Given passage →
↓
I'll admit there are things I like about the chains. In the Cambridgeside Galleria near where I work, there's a Borders where I can find a solid assortment of travel guides and health books. Rarely do I go there seeking something useful they don't have. And the Barnes & Noble in my town has an excellent magazine section. I head there when I need to purchase an issue in which one of the books I'm publicizing is reviewed.

But conveniences aside, let's face it: these stores -- despite their cafés and comfy chairs -- don't have the charm of, say, a McNally Robinson or a Tattered Cover. And with a few notable exceptions -- like Barnes & Noble Rockefeller Center or Borders Michigan Avenue -- they don't have the cachet of a Powell's or an Elliott Bay.

When I walk into an independent bookstore and see the books on the front tables, I know they've been selected by the people who work there -- people who know their customers. I certainly understand why central buying is a necessity for the chains, and most of their buyers are up on their subject-areas and make good choices on the whole. But knowing a category is different than knowing a community. Shopping at a chain just doesn't provide the same experience as shopping at a store where the owner has personally purchased a book from a sales rep because he "knows someone who'll like it."
↑
Entries supplied →
↓
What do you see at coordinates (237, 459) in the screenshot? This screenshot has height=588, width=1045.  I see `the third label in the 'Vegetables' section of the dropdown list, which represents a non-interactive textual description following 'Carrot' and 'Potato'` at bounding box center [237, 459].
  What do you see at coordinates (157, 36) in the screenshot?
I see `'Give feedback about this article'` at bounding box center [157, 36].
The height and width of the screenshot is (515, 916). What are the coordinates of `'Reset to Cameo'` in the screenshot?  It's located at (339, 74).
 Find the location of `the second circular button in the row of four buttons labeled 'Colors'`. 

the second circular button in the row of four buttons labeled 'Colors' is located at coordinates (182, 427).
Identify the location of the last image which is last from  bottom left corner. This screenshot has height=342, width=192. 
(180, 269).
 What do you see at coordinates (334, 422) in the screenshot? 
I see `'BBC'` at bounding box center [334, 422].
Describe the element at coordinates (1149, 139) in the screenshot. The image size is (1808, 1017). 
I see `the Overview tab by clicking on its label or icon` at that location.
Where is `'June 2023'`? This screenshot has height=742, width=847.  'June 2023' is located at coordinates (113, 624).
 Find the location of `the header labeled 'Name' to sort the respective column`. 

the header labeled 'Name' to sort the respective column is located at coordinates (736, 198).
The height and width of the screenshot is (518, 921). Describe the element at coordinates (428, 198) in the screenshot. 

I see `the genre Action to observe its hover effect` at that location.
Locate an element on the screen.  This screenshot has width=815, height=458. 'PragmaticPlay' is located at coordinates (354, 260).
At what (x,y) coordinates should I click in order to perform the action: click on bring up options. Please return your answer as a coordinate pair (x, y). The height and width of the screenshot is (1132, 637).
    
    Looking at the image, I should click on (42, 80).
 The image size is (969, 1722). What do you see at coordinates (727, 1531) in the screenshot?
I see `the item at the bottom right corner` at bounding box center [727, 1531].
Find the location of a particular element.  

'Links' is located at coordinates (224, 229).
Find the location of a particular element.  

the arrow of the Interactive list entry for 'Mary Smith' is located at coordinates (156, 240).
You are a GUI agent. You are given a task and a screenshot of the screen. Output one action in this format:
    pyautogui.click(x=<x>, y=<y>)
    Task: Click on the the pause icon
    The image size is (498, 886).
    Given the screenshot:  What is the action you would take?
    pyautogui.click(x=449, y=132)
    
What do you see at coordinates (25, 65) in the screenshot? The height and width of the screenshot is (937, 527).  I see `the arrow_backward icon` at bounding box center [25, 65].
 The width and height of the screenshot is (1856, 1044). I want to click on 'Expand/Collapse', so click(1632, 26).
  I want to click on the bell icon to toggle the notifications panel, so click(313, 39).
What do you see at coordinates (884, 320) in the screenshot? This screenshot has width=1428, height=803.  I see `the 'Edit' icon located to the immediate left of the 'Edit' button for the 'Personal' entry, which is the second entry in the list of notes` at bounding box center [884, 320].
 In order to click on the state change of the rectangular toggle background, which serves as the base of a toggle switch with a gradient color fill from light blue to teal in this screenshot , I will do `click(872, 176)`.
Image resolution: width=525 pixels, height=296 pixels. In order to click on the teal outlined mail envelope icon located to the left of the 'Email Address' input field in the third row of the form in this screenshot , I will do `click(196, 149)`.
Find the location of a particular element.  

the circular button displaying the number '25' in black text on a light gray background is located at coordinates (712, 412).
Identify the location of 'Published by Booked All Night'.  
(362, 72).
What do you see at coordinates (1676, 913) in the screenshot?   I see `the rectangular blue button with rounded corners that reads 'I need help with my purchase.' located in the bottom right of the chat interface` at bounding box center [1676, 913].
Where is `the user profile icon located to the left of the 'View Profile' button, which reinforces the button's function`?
↑
Task description → Please turn the paragraph of the bookstore passage beginning "When I walk into an independent bookstore" into a short bulleted list of its main points.

Worked answer →
- At an independent bookstore, the books on the front tables are chosen by staff who know their customers.
- Central buying is a necessity for the chains, and most chain buyers know their subject areas and generally choose well.
- Knowing a category is different from knowing a community.
- Shopping at a chain doesn't match the experience of a store where the owner buys a book from a sales rep because he "knows someone who'll like it."